まったくお節介が過ぎる奴だ、と珞は笑みを浮かべ、翠のもとへと翔けた。
翠は三太の言っていた通り、暗器術の鍛錬場にて鍛錬に励んでいた。他の者たちもいるが、暗器術の師はおらず、自主的な鍛錬だと珞は見立てた。彼は、彼女の下へ翔けた。他の年少者が振り向いている様子を目の端に捉えるが関係ない。珞は翠しか見ていなかった。
「翠!」
後ろから名前を呼びかけると、彼女はゆっくりと振り向いた。相変わらずの無表情だったが、耳が少し紅潮していた。
「おかえりなさい。お疲れさま」
他人行儀な様子に衝撃を受けたが、珞は翠の手をとった。翠の持っていた暗器が音を立て、地面に落ちる。
「俺と一緒に“洞窟の試練”、来てくれるか? 五日後、森で一緒に修行してくれる?」
その率直な言葉に、翠の喉が動いた。彼女は口を開く。
「心配してたのに、勝手に森に行っているし、この大馬鹿!」
翠は両手でこぶしを作り、珞の胸に何度も打ち付けた。珞はその姿に愛おしく思い、翠が落ち着くまで、彼女の背を何度も優しくなで続けた。

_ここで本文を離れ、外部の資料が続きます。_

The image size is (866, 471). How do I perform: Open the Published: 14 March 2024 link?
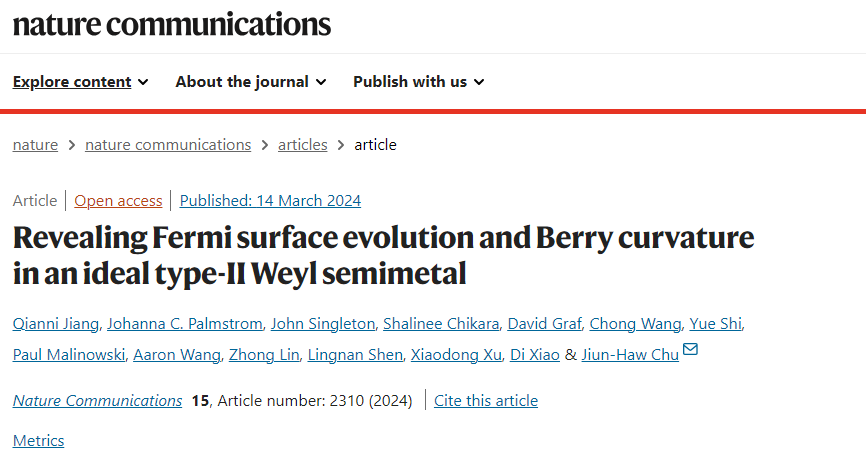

五日間、珞は昏々と眠り続けた。よほど一月半の疲れが溜まっていたのだろうか。食事の時以外は眠り続けた。珞自身、剣術の稽古をしたい気持ちもあったのだが、どうしても瞼が落ちてくる。結局五日間、一度も稽古せずに食べては寝てを繰り返した。しかしながら、起きている必要がある時間もあり、眠気と戦いながら、一月半の森での生活でボロボロになった服を一新し、必要なものを準備した。ただ、師の宿舎に住んでいる給仕の老婆の下に服を取りに行くだけであったのに、それだけでも眠気を要した。
そして五日目、いつもより目覚めが良かった。今日から一月の間、翠と寝食を共にして、森でまた獣たちと戦う。そしてまた霊獣を弑し、食す日々が始まる。
準備を整え、部屋を出るとき、三太はまだ眠っている様だった。起こしてはならないと珞は何も言わずに外に出た。しかし、ふと何かを思い出したように立ち止まる。そして、また部屋の中へ戻った。
「三太、今から行ってくるから」と若干いつもより大きな声で呼びかける。すると、三太はパチリと目を開けた。
「起きていたのか」
「なんにも言わずに出ていこうとするなんて寂しい奴だな、と思っていたんだよ」と起き上り、髪を手櫛で整えた。
「今からだろ。気をつけていくんだぞ。翠と一緒だからって、調子こいて怪我したらだめだからな」
「あぁ、わかっているさ。しかも俺は調子なんぞこかん」
二人はお互いニヤリと笑い合い、互いのこぶしをぶつけた。
「また一月お前がいなくなるのか。俺寂しいわ。……でもまた一月、無事に帰ってきてくれよ」
「頑張ってくる」
そして、宿舎の外に出た。朝日がまだ闇に染まるその場所に、彼女は立っていた。まさか待っているとは思わず、翠の下へと急ぐ。
「待っていたんですけど」と無表情ながら、すねたように感じられた。
「俺と過ごすのが楽しみすぎて?」
つい意地悪で冗談を言えば、翠は速攻で珞の脛を蹴り飛ばした。力加減を調節してくれたのか、思っていたよりも痛くなく、彼女の優しさを珞は感じた。
「うそうそ。すぐ出発できるように待ってくれていたんだろう?」
何も言わずに、首を縦に振る翠を見て、その耳がまとめられた髪と同じ赤い色に染まっていることに気づく。珞は愛おしさと恥ずかしさを隠すように、「さあ、行くか」と翠の背中を軽く叩いた。